Exercise description: Extract only the first line of the listing and every line after it up to and including the one with "You are a computer-use". Omit the pictures.

※ ※ ※

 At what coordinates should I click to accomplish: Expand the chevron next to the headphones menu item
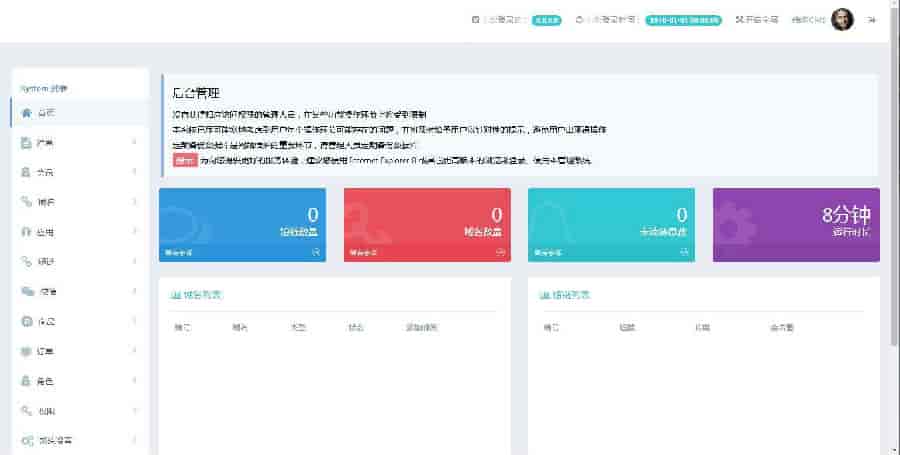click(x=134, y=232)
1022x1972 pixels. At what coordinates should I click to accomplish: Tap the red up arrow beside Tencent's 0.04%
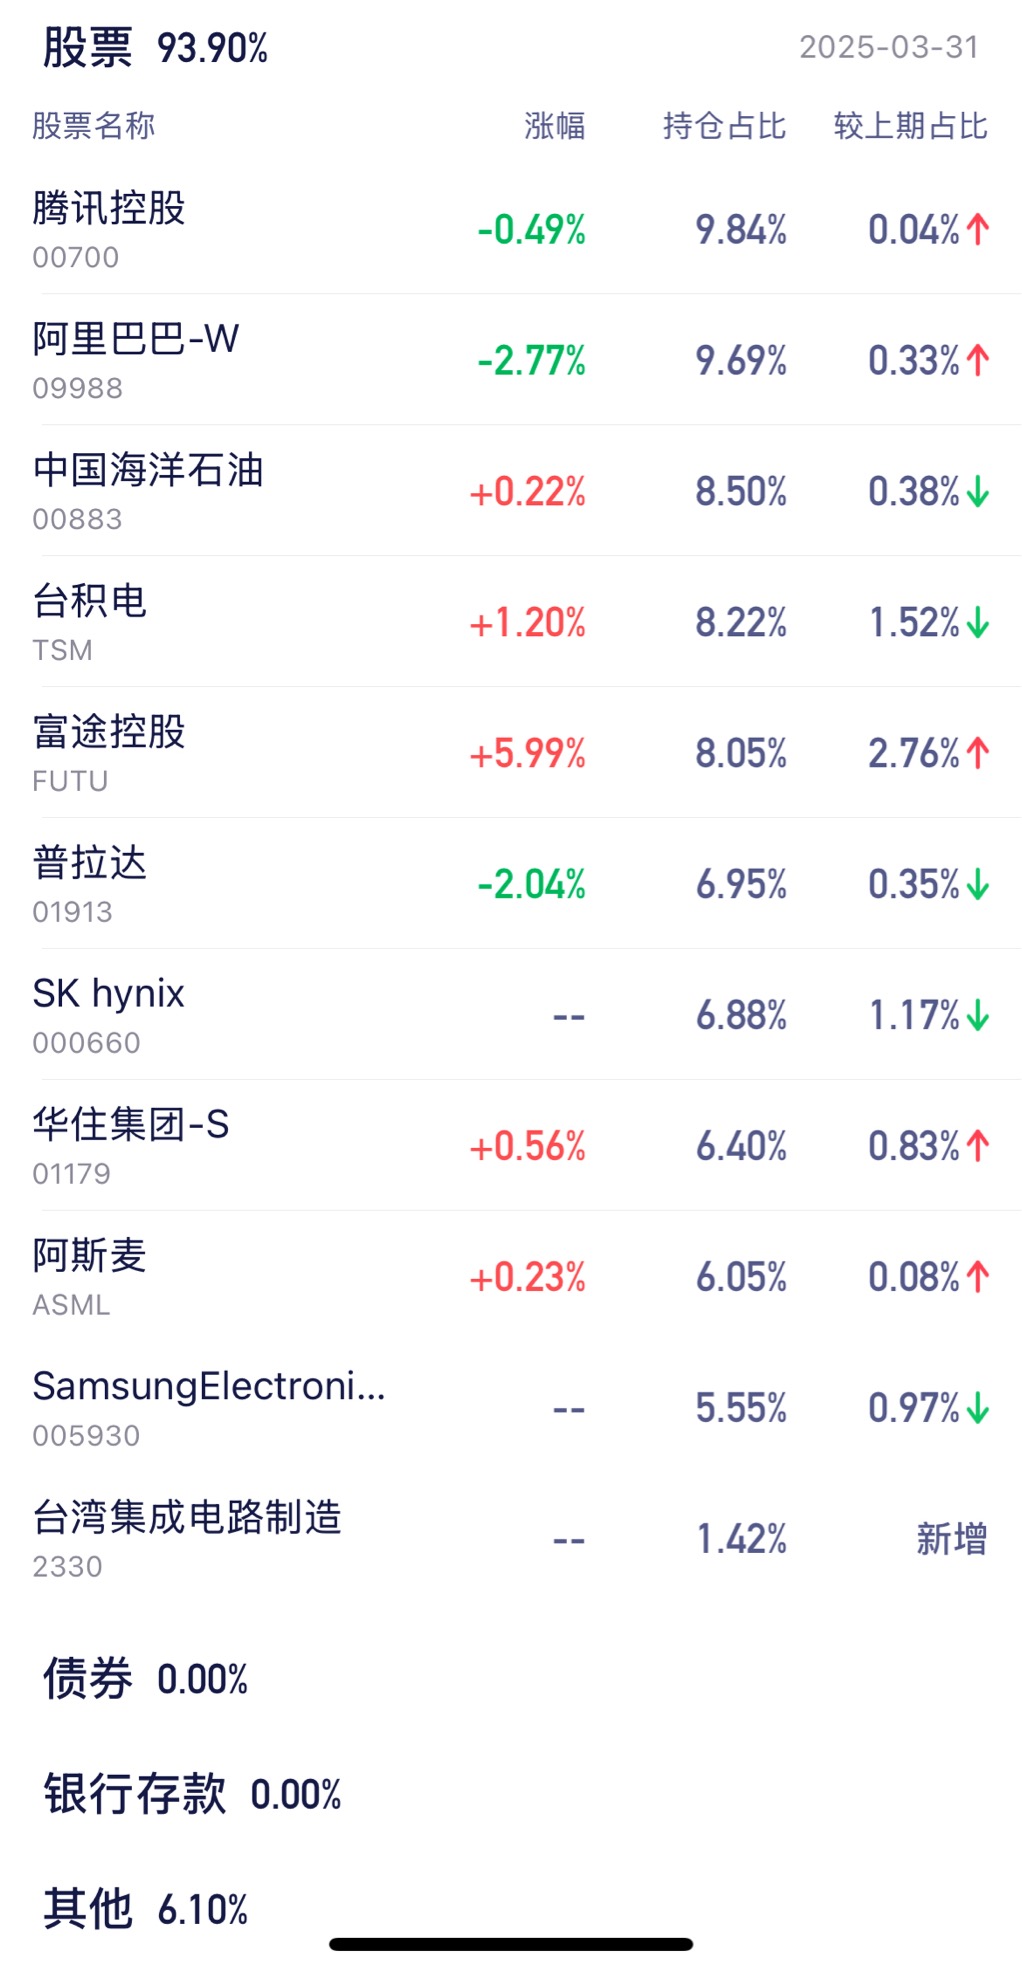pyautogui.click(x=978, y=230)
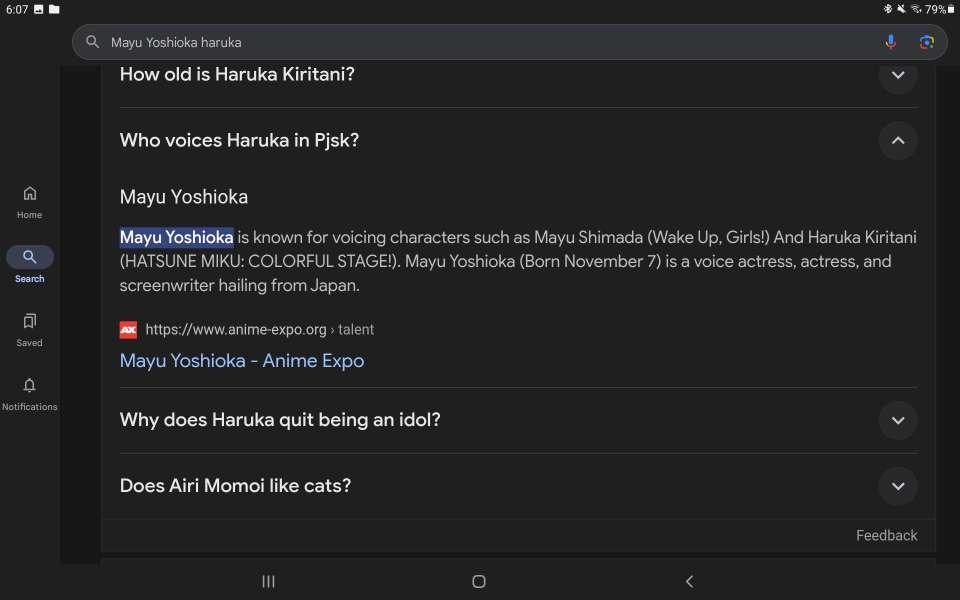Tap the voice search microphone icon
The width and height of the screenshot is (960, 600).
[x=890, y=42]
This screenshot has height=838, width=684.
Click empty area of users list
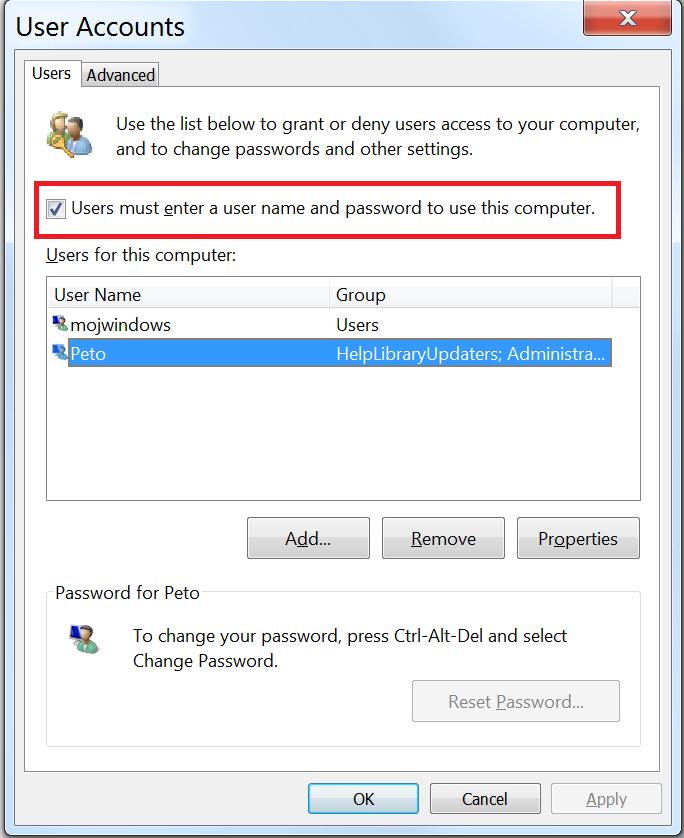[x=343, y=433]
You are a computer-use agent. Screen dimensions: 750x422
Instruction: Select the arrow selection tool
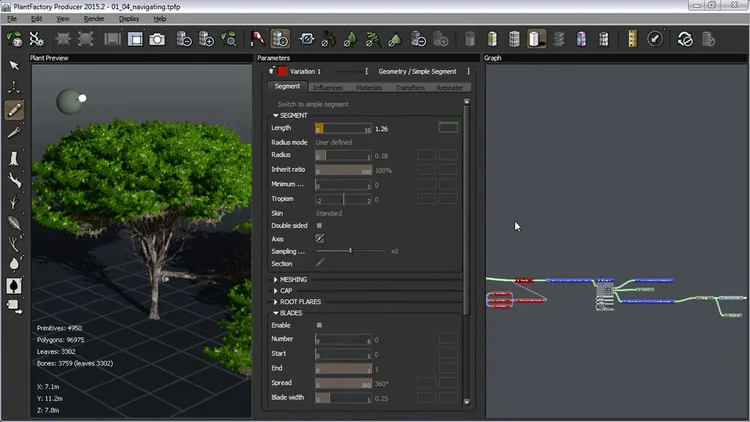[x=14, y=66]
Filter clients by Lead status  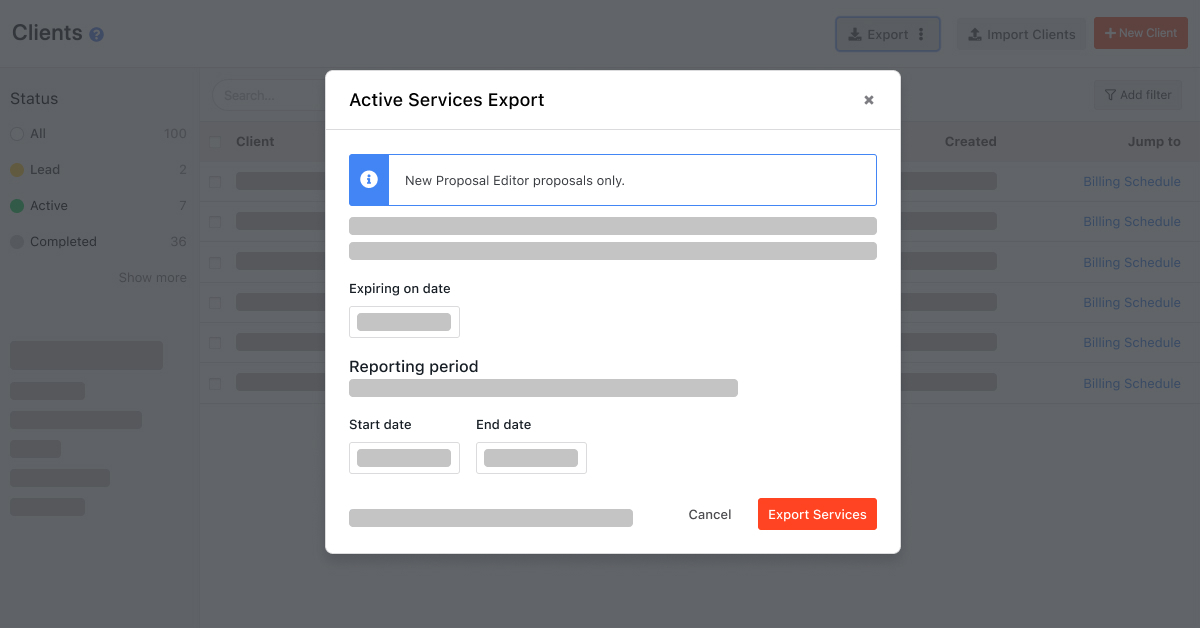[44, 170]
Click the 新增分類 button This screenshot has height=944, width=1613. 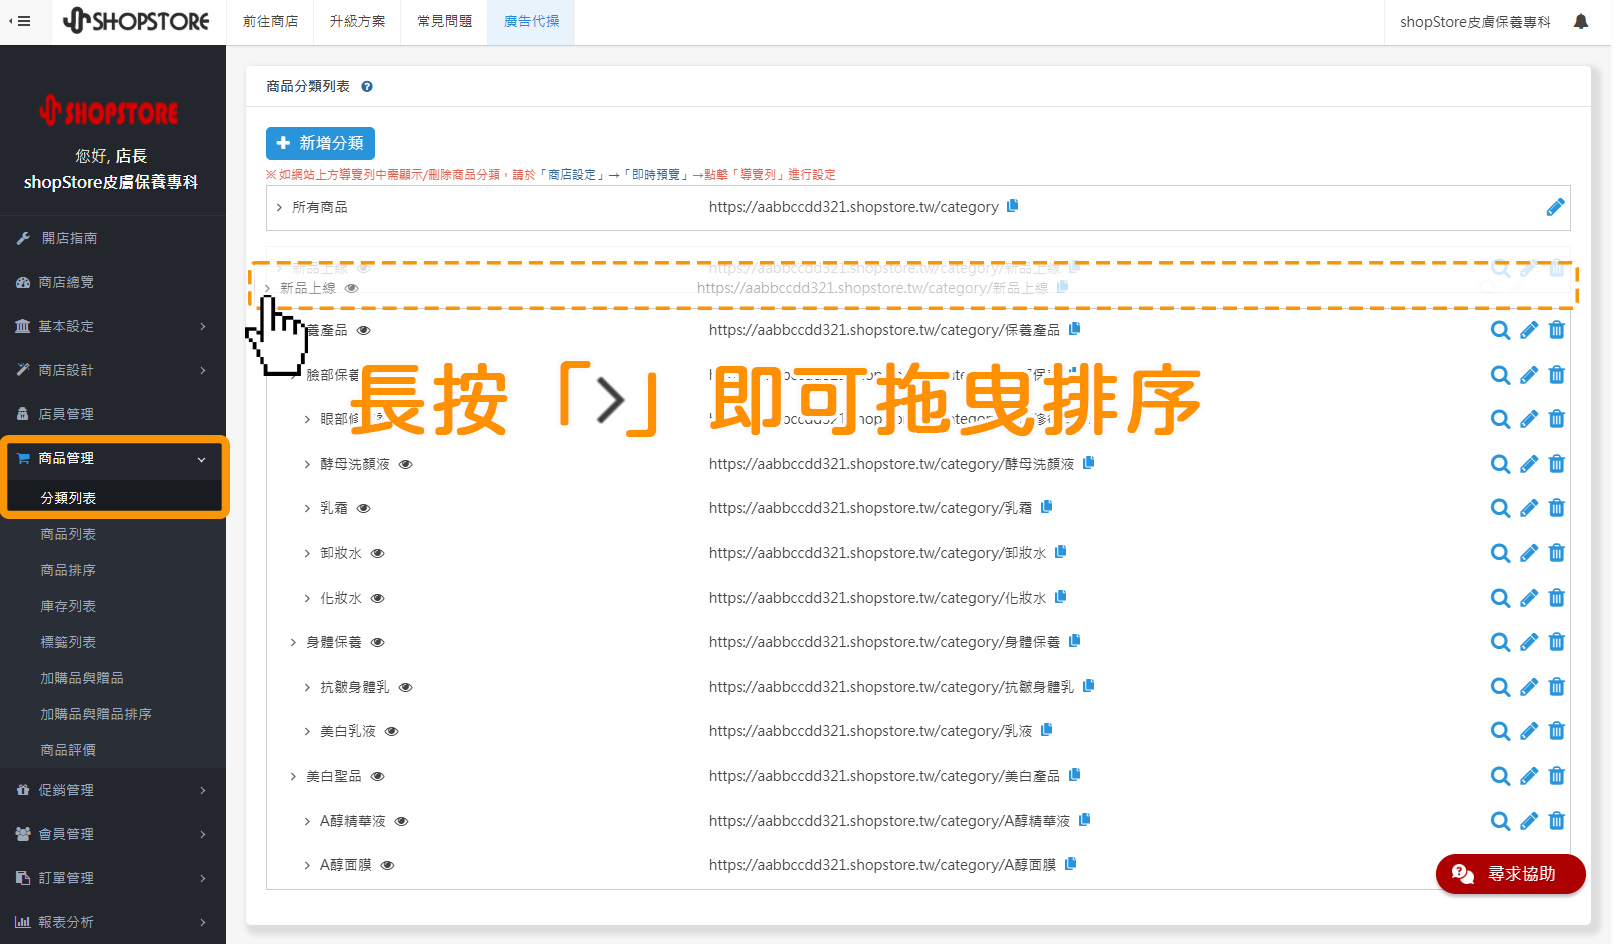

※ ※ ※

Result:
 At what coordinates should I click to accomplish: Expand the chevron next to the headphones menu item
click(x=134, y=232)
1022x1972 pixels. At what coordinates should I click to accomplish: Tap the red up arrow beside Tencent's 0.04%
pyautogui.click(x=978, y=230)
Tap the voice search microphone icon
The width and height of the screenshot is (960, 600).
[x=890, y=42]
This screenshot has height=838, width=684.
Click empty area of users list
[x=343, y=433]
You are a computer-use agent. Screen dimensions: 750x422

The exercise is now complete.